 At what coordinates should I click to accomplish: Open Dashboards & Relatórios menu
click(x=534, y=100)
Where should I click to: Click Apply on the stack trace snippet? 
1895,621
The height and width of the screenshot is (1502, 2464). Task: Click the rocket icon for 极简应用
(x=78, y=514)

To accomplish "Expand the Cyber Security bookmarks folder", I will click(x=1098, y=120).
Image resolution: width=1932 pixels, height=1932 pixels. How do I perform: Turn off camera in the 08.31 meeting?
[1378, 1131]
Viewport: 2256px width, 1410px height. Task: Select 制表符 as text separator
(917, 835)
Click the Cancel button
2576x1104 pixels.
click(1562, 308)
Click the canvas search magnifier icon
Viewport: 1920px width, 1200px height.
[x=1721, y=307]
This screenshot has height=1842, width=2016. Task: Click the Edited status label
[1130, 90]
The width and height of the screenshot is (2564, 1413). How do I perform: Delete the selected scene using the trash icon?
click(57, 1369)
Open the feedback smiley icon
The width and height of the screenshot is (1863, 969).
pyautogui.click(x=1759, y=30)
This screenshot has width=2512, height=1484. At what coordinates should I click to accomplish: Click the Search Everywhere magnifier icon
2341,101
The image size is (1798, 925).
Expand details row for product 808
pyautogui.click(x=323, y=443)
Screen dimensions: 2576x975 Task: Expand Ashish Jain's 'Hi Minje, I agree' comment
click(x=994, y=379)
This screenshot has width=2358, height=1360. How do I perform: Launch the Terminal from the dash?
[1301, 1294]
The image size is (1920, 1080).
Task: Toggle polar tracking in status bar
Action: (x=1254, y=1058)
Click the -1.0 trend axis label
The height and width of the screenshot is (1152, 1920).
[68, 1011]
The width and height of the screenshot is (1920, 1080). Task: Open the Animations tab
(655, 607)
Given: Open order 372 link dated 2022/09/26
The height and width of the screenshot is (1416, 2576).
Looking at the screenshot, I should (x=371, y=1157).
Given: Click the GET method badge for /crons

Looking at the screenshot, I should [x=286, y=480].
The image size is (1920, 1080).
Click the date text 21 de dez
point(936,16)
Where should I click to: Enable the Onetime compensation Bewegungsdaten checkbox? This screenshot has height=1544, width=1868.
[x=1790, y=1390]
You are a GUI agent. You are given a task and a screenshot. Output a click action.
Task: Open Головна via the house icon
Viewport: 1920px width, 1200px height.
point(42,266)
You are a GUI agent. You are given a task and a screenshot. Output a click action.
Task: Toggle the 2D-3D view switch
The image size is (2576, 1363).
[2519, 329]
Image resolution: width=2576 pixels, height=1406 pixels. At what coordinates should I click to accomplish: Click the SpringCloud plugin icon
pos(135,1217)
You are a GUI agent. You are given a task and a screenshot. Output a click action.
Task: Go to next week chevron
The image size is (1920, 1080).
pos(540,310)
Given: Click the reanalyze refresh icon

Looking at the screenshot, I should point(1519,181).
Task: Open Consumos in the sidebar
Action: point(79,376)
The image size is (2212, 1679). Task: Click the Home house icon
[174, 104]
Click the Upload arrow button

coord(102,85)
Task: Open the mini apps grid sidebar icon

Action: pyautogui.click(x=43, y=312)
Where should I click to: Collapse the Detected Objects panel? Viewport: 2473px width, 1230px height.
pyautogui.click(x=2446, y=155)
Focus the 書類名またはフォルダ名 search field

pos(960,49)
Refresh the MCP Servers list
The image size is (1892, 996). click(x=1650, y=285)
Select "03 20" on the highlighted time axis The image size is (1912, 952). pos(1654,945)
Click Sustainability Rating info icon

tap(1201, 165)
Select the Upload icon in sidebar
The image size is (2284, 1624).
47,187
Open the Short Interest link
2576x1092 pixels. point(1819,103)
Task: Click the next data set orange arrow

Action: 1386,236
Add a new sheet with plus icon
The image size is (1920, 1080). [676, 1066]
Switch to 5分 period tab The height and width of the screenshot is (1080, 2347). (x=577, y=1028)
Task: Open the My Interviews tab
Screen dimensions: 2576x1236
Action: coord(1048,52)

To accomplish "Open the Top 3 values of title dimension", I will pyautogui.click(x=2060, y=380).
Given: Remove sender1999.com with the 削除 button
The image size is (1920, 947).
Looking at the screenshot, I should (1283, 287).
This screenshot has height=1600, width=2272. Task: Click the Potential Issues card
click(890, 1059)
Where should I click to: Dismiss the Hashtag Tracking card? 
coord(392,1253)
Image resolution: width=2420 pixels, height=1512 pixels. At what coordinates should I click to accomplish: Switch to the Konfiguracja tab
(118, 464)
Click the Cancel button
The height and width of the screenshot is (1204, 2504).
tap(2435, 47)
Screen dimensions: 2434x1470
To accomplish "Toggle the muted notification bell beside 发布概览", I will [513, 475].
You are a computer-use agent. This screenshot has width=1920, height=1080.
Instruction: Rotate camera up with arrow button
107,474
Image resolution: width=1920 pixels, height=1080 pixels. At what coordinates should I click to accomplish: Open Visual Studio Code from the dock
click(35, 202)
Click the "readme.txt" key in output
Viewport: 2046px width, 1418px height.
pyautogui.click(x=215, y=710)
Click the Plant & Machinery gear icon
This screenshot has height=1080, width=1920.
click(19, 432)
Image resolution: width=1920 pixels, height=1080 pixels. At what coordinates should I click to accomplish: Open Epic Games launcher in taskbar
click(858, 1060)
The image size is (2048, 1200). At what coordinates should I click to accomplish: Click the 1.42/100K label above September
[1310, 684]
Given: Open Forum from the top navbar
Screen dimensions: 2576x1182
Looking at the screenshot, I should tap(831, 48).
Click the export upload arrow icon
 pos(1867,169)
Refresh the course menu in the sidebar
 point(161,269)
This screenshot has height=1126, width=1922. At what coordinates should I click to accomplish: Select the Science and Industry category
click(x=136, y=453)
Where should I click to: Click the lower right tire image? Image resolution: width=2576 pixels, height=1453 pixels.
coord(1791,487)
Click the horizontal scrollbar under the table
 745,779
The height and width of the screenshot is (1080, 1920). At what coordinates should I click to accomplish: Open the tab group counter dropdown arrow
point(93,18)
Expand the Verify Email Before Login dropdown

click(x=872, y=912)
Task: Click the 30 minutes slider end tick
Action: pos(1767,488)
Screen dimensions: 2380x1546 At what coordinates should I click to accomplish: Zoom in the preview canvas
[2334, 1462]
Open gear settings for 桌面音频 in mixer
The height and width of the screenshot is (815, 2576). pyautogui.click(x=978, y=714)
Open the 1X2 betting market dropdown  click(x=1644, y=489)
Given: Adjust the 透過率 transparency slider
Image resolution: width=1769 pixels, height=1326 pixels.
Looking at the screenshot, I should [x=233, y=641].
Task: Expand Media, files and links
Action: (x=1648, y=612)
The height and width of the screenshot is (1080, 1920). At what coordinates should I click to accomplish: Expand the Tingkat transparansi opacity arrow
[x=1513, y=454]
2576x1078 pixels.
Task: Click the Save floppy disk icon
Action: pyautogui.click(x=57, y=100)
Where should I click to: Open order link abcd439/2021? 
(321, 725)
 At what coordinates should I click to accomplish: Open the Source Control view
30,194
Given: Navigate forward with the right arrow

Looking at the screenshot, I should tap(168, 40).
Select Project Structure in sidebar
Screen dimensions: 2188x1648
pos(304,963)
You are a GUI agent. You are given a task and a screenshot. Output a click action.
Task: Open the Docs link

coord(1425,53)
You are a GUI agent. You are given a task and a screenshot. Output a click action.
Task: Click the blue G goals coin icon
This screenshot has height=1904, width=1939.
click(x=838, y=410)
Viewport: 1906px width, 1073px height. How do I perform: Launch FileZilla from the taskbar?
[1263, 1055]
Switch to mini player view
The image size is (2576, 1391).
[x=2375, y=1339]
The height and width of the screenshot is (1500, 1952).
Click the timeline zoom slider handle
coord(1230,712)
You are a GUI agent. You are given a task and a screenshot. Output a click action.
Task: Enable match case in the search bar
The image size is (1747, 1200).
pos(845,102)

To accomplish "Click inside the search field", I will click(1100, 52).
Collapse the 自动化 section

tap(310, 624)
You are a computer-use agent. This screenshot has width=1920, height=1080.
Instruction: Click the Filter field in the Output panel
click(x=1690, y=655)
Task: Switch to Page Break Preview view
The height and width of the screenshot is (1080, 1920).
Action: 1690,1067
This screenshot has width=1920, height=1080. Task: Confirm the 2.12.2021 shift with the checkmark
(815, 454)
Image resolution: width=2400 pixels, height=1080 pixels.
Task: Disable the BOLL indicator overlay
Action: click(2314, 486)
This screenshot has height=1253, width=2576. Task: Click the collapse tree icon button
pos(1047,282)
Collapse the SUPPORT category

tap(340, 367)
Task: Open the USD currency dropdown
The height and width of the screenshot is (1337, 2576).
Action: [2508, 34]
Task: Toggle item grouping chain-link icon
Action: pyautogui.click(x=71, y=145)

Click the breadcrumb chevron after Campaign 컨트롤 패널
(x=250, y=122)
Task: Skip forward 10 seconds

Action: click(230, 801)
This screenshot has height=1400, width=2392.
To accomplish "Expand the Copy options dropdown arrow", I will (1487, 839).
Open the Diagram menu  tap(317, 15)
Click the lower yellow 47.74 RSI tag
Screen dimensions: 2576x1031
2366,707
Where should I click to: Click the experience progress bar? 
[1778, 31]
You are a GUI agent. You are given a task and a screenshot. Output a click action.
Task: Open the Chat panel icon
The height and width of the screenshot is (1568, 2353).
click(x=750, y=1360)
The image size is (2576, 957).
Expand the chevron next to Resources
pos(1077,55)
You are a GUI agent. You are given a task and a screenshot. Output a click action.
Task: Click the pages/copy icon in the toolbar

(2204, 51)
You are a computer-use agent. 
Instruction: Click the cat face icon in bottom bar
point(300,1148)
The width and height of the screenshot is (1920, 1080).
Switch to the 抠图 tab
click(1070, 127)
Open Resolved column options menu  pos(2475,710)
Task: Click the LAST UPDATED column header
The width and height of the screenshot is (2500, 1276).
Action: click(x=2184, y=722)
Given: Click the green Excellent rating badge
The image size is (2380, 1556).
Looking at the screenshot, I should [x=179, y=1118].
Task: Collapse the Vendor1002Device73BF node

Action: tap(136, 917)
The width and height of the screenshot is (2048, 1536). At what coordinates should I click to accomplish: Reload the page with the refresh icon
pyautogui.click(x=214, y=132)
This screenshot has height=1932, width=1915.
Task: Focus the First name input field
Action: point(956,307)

━━━━━━━━━━

**Task instructions:** Take every line from the data above that holds "column" and copy it out.

**Your response:**
Open Resolved column options menu  pos(2475,710)
Task: Click the LAST UPDATED column header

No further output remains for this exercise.